**Problème à résoudre**
Recopiez fidèlement le passage du texte sur les suppressions de postes d'enseignants, en commençant par « Si l’académie de » et en continuant jusqu'à « 62 en Franche-Comté. ».

Si l’académie de Besançon a déjà expliqué que cette réduction était principalement due à une baisse de la démographie, elle ne peut pas "justifier une telle hémorragie de moyens" pour le syndicat UNSA-Education Bourgogne-Franche-Comté qui rappelle que la Bourgogne compte 95 professeurs des écoles en moins et 62 en Franche-Comté.
"Les besoins éducatifs ne se résument pas à des effectifs : ils incluent aussi la prise en charge des difficultés sociales, des fragilités culturelles, de la ruralité et l’accompagnement des élèves en difficultés", souligne l’UNSA avant d’ajouter : "Supprimer des postes, c’est affaiblir l’école, fragiliser un peu plus un pilier essentiel de notre pacte républicain".
Concernant le budget alloué à l’Éducation nationale, le syndicat souhaite qu’il ne soit plus envisagé comme "une simple dépense à perte" mais comme "un investissement" : "la réduction du nombre d’enseignants n’est pas une opération rentable sur le long terme, puisque pour 1 euro économisé, 9 euros sont perdus pour la société".

**Données fournies**

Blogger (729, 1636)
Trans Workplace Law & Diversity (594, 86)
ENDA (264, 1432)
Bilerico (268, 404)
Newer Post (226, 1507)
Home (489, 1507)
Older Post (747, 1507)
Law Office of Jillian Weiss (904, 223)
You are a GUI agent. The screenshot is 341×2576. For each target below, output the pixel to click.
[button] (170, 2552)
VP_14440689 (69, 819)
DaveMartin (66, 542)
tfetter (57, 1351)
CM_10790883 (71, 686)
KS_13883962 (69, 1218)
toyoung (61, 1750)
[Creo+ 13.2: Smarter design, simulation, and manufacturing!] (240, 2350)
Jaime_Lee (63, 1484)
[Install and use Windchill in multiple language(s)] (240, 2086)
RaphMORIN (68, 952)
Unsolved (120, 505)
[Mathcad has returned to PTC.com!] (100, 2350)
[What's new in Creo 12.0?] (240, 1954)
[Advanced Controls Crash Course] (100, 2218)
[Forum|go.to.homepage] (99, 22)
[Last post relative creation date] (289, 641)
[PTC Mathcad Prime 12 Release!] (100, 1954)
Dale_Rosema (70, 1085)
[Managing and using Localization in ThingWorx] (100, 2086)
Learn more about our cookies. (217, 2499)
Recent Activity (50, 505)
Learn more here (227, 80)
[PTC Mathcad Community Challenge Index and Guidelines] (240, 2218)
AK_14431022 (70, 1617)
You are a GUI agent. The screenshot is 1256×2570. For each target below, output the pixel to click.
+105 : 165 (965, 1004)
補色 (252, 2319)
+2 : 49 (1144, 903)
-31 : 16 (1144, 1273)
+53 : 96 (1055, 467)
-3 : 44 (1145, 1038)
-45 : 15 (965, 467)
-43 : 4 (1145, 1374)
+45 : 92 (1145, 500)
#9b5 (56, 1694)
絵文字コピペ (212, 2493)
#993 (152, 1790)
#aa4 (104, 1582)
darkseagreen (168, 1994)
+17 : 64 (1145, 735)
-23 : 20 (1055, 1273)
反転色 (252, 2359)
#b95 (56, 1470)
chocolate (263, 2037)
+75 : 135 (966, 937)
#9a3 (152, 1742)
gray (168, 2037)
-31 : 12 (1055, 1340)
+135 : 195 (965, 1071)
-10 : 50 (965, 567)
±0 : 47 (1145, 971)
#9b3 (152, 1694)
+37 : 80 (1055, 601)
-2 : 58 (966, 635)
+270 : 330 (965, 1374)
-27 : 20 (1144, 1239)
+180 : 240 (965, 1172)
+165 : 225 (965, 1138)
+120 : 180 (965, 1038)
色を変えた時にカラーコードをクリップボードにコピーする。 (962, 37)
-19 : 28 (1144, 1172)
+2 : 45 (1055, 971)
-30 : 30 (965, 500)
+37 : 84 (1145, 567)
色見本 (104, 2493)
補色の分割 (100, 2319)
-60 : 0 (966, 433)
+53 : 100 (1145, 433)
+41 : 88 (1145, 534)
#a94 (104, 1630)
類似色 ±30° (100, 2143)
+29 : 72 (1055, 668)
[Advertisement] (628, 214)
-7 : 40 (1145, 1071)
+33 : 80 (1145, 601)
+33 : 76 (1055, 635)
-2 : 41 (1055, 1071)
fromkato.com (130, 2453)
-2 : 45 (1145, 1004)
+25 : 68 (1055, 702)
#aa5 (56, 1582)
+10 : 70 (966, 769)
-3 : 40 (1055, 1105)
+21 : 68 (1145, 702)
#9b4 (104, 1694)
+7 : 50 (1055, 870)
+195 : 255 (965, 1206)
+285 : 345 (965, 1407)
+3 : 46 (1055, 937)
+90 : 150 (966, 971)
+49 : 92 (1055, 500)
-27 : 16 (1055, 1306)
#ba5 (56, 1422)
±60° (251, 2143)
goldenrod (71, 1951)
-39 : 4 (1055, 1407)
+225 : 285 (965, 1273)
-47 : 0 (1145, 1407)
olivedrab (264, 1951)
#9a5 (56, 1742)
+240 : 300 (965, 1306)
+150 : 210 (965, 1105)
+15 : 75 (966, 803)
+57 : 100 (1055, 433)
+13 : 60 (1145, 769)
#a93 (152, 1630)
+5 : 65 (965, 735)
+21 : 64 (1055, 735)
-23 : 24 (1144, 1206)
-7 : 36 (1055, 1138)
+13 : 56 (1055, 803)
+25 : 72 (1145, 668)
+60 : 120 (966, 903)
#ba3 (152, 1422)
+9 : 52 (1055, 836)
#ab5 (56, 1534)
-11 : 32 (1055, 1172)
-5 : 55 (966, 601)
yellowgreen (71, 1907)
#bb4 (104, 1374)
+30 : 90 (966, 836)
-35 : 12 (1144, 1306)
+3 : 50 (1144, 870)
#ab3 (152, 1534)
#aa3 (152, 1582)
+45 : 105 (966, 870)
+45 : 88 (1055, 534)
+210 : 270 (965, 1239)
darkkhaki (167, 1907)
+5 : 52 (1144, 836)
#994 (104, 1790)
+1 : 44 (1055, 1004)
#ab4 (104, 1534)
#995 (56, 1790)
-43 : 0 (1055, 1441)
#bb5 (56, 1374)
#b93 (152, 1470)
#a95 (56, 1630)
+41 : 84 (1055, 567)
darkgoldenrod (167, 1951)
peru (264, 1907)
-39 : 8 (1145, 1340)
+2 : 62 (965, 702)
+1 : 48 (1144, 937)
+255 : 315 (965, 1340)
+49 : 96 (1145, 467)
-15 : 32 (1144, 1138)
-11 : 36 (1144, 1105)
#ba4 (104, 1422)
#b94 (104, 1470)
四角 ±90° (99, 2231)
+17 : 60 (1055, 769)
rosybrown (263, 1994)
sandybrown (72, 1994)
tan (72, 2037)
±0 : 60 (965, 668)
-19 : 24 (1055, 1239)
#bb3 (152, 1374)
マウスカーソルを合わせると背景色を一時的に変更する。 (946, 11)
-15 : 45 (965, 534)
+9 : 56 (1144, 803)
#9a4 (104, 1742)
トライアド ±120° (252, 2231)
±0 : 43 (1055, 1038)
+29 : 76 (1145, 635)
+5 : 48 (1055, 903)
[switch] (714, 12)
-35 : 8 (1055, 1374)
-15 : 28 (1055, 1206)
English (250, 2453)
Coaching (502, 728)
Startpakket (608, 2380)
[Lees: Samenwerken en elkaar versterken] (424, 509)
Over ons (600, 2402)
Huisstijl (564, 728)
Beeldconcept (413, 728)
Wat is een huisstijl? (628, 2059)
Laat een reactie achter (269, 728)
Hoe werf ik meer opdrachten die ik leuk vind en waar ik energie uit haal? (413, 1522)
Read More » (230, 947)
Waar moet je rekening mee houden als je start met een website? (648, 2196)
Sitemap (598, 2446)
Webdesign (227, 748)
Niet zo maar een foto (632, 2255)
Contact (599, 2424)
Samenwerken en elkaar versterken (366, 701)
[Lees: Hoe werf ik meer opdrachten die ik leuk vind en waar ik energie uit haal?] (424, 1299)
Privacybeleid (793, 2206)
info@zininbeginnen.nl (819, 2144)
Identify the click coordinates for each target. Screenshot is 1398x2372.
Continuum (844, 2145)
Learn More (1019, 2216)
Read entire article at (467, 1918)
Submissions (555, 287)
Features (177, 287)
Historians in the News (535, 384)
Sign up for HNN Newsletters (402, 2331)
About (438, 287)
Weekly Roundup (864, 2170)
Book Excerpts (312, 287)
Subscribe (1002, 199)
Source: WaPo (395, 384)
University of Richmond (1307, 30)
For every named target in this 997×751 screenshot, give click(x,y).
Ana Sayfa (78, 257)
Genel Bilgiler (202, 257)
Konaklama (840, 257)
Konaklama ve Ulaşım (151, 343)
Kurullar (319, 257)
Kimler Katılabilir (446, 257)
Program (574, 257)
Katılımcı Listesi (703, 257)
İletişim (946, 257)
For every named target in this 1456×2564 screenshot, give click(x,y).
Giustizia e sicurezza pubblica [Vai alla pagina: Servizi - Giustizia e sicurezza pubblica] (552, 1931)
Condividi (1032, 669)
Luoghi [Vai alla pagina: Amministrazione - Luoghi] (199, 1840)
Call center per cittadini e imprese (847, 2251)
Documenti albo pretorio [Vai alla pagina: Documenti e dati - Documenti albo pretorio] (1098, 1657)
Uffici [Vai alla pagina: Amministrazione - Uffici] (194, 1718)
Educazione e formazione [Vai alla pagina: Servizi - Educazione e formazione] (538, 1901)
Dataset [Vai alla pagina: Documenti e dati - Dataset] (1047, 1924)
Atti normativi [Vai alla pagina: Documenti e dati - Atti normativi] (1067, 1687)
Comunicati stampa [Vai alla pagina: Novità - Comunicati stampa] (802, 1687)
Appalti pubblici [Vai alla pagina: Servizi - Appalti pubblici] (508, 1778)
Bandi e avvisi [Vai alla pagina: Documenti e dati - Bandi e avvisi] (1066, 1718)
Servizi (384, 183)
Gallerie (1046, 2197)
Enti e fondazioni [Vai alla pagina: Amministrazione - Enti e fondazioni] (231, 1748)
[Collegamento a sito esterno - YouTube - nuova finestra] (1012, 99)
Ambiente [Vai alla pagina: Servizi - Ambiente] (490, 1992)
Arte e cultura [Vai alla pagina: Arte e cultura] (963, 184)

**Solution de l'exercice**
Si l’académie de Besançon a déjà expliqué que cette réduction était principalement due à une baisse de la démographie, elle ne peut pas "justifier une telle hémorragie de moyens" pour le syndicat UNSA-Education Bourgogne-Franche-Comté qui rappelle que la Bourgogne compte 95 professeurs des écoles en moins et 62 en Franche-Comté.